Coming to terms with narcolepsy
I find it frustrating to always have to be so fucking responsible for my narcolepsy. Not only does it take time and is problematic to come to terms and fully understand one’s narcolepsy and health
Sometimes I just push myself beyond my limits just because I want to stay out late or/and have a good time. Of course I suffer the consequences of being totally over the top (more than normally) exhausted for a week or falling asleep whilst walking on my way home, i.e. I pay the price. It is my life and I have narcolepsy NOT other people. The people who care for me also understand this – I am lucky that they don’t nanny me. It would make me so furious if they did.
It has been three years since my delayed diagnosis and I understand my limits better. Even though I understand them – It doesn’t mean I can control them. I am still on medication that does not control my condition. I have tried many by now and as I have mentioned before I hope to get my sodium oxybate application approved this year.
Recently, I have started to become more and more angry with other people’s reaction to my narcolepsy. This is not a new thing, I have come across very many adult’s responses that are loaded with fear expressed through anger or apathy. I see it as their fear to deal with something they do not understand. Hell, scientists are still years behind discovering an effective medication because they have not had the resources to research to core cause of narcolepsy. From my point of view it is highly disturbed night-time sleep. Sort that out and many narcoleptics will cope much better.

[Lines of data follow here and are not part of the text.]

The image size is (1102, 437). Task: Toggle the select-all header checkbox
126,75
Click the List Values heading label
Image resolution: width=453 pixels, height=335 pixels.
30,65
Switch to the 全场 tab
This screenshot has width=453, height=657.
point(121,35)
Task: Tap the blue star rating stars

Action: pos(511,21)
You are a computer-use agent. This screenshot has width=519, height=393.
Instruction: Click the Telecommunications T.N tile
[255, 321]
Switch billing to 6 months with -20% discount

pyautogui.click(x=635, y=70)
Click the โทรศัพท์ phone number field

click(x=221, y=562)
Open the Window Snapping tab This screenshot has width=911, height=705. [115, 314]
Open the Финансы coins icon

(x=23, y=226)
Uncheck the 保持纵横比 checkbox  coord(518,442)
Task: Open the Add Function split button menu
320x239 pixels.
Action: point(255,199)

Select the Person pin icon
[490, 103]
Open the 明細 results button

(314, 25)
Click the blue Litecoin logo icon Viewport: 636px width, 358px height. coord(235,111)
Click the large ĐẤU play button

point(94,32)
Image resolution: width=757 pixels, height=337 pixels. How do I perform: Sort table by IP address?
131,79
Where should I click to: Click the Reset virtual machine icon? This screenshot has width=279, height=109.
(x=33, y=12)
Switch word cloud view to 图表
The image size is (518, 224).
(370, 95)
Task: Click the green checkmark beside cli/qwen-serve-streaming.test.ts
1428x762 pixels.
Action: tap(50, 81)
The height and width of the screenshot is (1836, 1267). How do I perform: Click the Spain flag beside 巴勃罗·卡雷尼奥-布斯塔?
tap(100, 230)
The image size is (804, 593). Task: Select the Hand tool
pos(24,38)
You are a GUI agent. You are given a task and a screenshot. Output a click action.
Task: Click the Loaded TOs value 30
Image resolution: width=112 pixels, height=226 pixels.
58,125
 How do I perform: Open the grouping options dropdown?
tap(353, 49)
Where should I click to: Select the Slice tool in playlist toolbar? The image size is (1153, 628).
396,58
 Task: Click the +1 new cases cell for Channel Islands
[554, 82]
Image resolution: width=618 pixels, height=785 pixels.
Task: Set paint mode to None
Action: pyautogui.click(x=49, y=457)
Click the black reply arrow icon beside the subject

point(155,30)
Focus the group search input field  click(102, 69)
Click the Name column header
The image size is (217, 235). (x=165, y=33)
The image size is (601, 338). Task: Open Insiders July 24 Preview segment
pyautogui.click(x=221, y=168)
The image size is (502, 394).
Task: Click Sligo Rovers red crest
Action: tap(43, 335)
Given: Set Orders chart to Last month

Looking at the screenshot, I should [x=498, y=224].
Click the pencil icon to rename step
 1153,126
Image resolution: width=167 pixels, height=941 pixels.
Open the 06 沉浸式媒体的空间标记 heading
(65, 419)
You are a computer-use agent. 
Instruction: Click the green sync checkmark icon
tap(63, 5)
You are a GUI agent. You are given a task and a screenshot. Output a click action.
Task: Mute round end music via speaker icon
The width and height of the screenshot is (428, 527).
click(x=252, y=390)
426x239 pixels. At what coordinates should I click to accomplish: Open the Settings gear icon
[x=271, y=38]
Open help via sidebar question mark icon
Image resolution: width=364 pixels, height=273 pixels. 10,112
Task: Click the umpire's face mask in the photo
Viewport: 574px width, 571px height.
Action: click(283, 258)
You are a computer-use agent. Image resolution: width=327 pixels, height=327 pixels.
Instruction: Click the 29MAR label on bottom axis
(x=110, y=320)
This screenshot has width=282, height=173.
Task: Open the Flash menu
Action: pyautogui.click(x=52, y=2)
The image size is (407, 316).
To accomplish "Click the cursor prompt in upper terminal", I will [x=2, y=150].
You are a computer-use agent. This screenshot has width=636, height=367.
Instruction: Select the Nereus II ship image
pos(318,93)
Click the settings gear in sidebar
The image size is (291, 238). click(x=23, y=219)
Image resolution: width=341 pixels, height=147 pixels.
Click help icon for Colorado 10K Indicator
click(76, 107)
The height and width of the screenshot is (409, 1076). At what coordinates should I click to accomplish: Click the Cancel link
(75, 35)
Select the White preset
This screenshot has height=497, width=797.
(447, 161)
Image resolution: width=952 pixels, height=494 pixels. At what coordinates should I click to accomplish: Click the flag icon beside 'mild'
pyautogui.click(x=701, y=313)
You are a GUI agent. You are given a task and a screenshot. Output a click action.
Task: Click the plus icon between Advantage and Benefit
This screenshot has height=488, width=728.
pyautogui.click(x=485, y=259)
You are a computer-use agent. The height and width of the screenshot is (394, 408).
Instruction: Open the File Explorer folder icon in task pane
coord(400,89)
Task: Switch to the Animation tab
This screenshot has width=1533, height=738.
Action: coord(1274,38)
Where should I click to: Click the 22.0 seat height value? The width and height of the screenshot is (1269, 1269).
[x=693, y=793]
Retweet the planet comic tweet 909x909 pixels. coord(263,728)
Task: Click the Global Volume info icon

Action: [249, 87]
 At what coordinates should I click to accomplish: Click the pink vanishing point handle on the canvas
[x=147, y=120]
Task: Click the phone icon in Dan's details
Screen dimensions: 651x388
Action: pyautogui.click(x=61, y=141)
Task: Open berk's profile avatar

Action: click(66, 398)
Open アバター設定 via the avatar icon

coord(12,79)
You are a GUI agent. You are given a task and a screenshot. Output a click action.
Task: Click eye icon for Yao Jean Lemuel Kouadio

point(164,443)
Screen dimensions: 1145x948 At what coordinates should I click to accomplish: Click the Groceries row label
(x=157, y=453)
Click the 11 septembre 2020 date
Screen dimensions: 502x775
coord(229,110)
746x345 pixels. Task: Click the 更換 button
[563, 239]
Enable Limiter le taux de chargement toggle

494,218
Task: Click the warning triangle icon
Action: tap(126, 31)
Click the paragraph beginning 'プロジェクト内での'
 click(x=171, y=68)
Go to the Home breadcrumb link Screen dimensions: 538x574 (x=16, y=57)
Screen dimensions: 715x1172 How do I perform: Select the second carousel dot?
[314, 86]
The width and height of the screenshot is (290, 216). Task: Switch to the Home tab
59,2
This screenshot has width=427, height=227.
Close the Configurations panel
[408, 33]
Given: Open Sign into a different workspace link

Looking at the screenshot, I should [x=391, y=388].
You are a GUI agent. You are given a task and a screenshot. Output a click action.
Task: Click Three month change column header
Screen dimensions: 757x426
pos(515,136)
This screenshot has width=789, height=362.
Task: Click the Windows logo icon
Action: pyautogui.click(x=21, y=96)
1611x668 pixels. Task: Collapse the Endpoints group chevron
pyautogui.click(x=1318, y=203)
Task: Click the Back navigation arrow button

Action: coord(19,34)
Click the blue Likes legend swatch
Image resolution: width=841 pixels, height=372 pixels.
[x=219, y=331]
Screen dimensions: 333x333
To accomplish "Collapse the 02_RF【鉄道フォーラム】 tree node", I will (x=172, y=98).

Why on earth should I have to cope with other’s reactions to my narcolepsy? It is hard enough coping with my own coping mechanisms. If I am honest most people who I meet are interested and ask questions so I try my best to explain how it affects me but also always say that it is a highly individual condition. If you explain the science behind narcolepsy most people shut off and can’t identify with it. I have learnt to explain by using comparisons with normal sleep/wake cycle and my sleep/wake cycle, for example “you will feel like me if you did not sleep for a whole week”. “This is how I feel every day”.
There seems to be three main categories of responses apart from the genuinely interested ones:
When “aggressive” people shouts at me, for example when I get cataplexy, and say/shout that I should wear a narcolepsy badge (I have a card in my wallet), I get so frustrated and angry it triggers another cataplexy attack straight away. I call these people emotionally retarded because they act out of fear rather than compassion.
Then we have the “I can cure you” people. They are just completely clueless and think that my condition is psychosomatic. I have had a psychologist and a Reiki person tell me this. I appreciate alternative medicine but it can only help up to a point. How can they help me grow more orexin?
Then we have the ” I also fall asleep now and again” or “I also sleep really badly at night” people. They are the most annoying group because they try to emphatise with you but have no clue that they diminish the symptoms and difficulty of dealing with narcolepsy.
My professor/specialist in neurology told me in 2007, ” yes, you have narcolepsy and now you have to educate everyone else about it”. I did not quite realise at the time how little people in general (including GP’s) know about a neurological condition that is more common that Parkinson’s. Now, I just have to get over it and deal with it. Still, it is sooo annoying and frustrating.